Collected data entries:
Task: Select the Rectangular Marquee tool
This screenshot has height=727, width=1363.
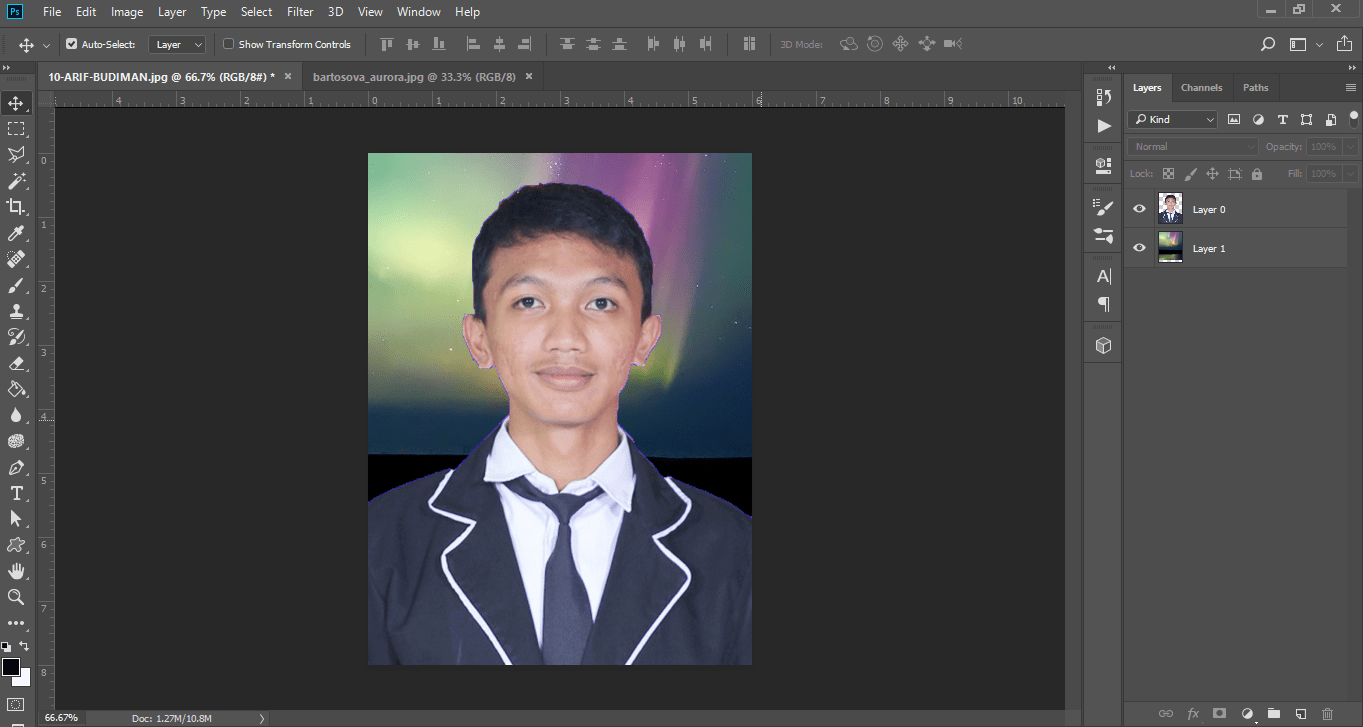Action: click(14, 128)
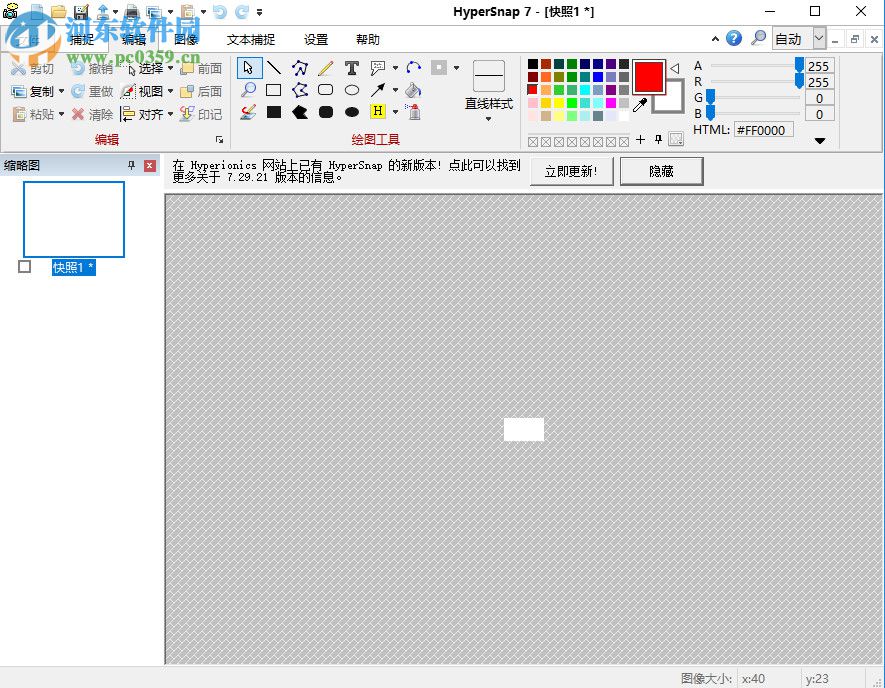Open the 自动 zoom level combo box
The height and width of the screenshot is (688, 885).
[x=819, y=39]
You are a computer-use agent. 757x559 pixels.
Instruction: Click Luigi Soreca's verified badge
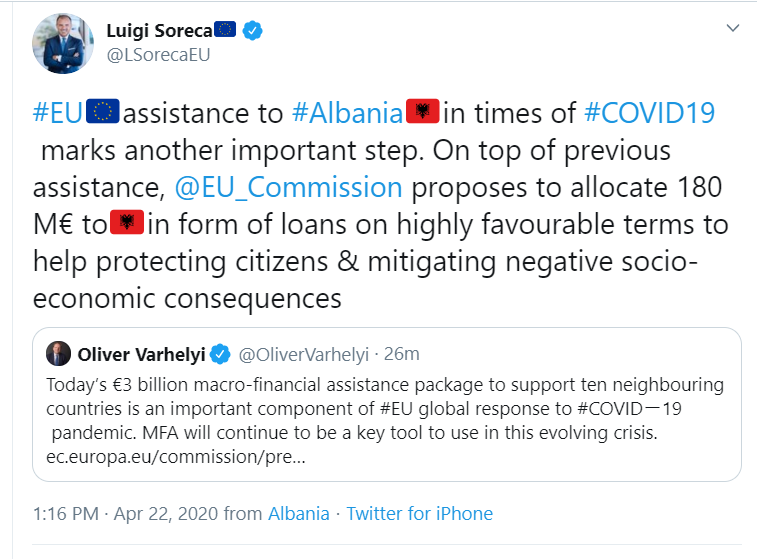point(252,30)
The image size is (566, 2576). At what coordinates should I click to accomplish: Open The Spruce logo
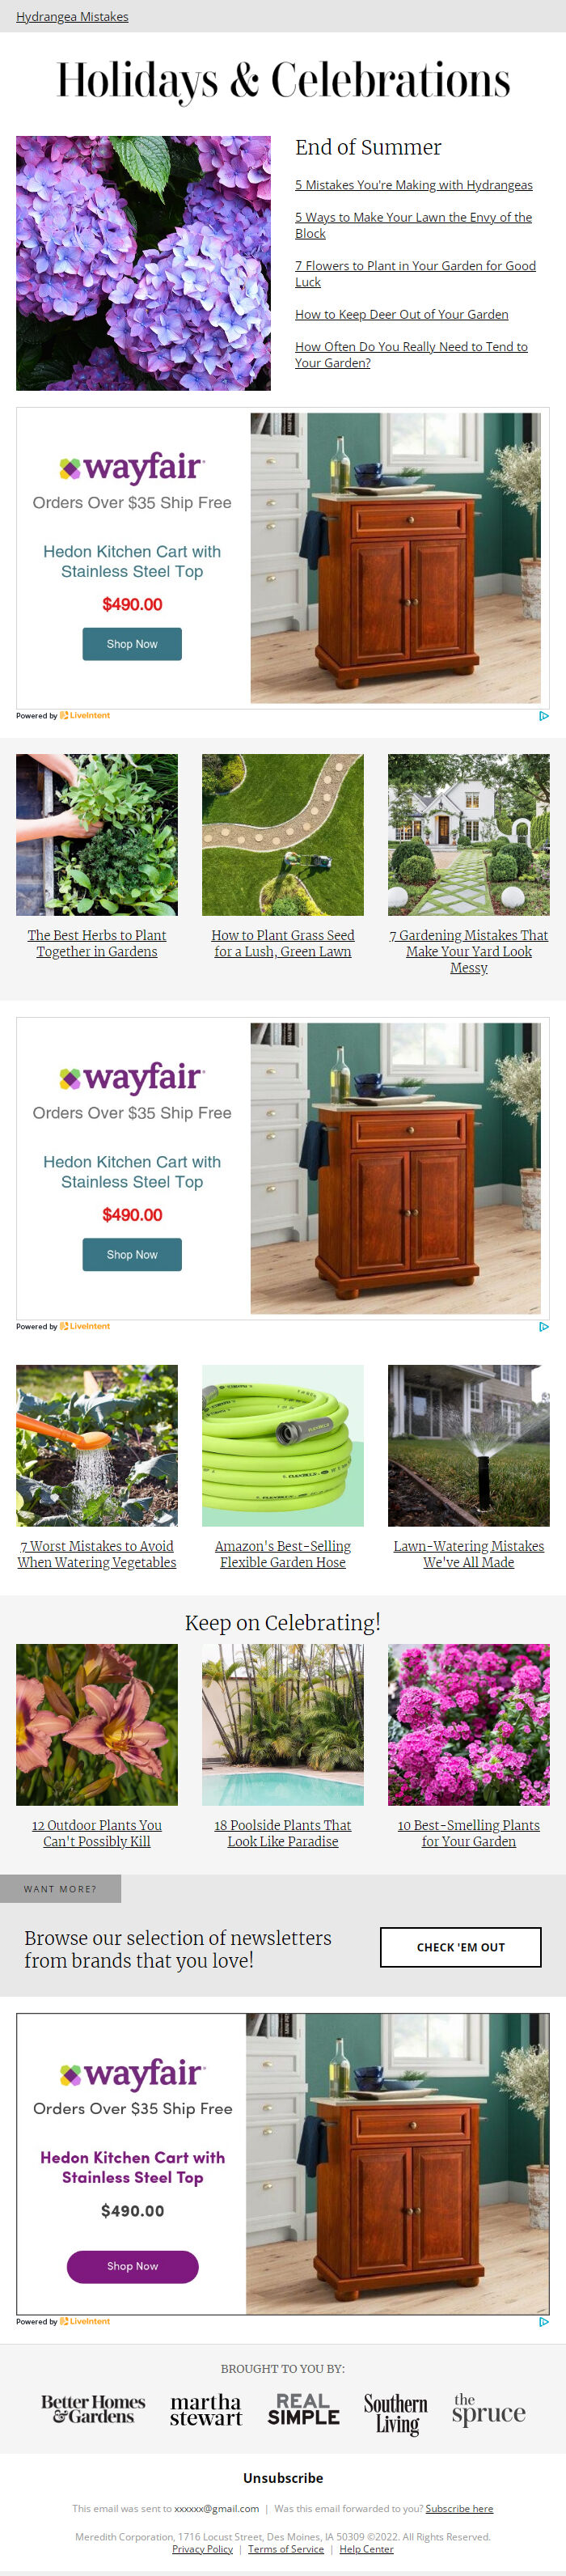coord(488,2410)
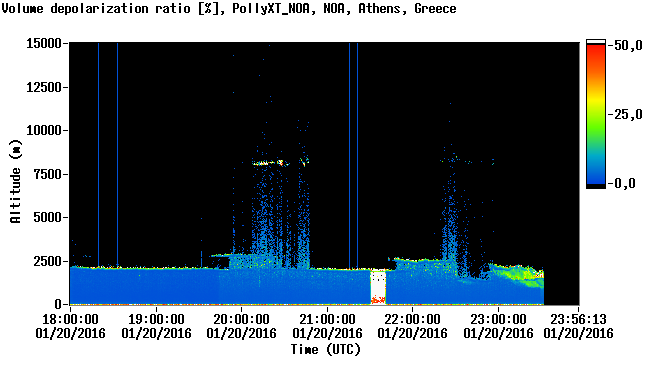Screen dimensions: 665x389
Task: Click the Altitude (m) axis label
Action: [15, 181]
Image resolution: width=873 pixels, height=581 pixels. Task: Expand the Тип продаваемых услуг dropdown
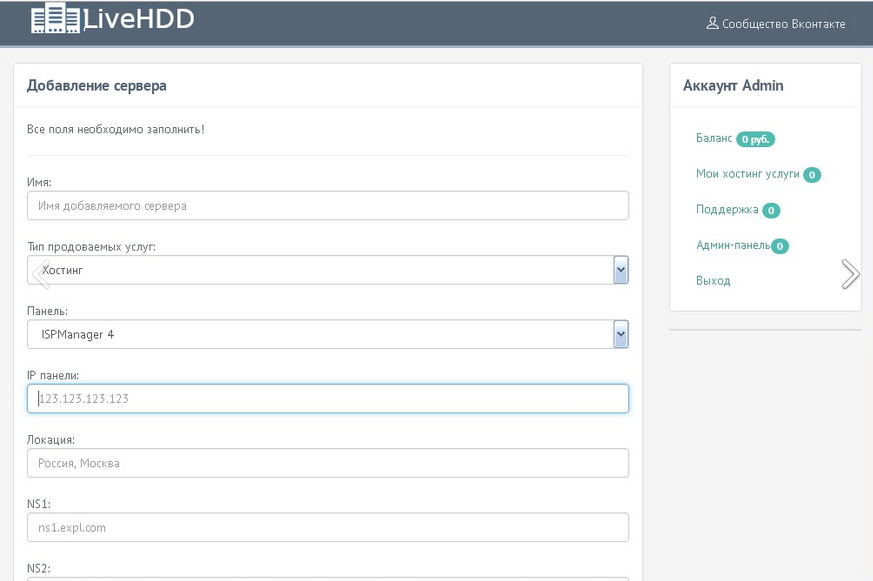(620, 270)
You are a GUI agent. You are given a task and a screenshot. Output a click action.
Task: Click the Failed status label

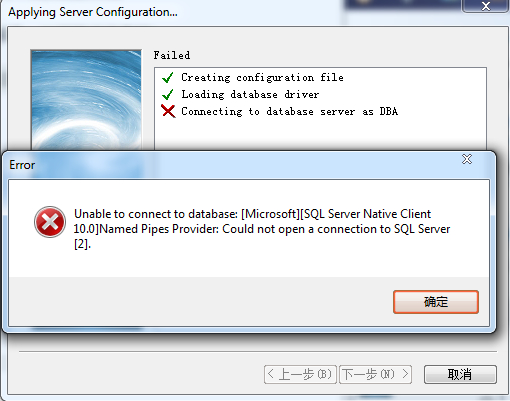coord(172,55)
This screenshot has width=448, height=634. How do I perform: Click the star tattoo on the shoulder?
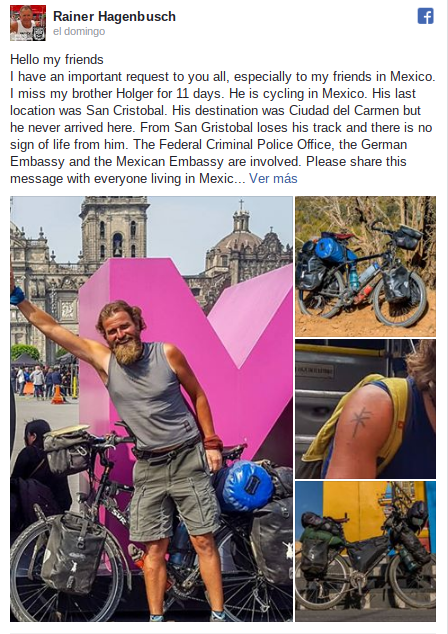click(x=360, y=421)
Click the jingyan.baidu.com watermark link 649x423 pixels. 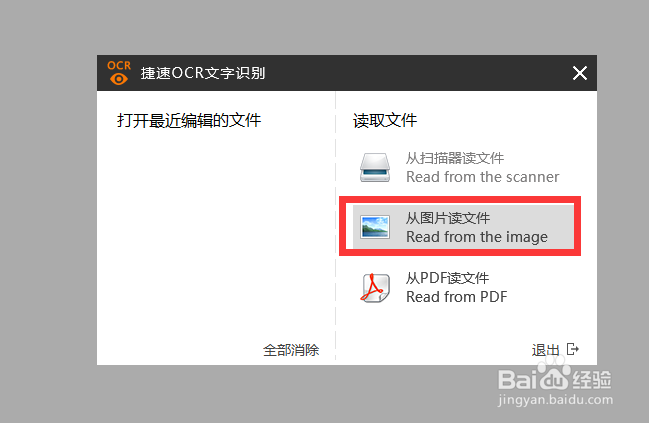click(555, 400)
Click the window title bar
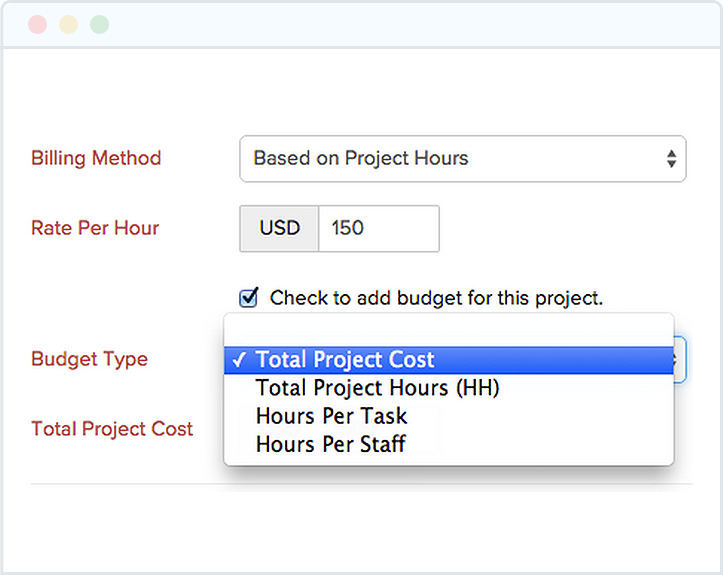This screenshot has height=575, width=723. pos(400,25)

PROBLEM TO WORK ON: How many lines in the records include "agent"? Answer with the number alone.

RESPONSE FOR THIS EXERCISE: 2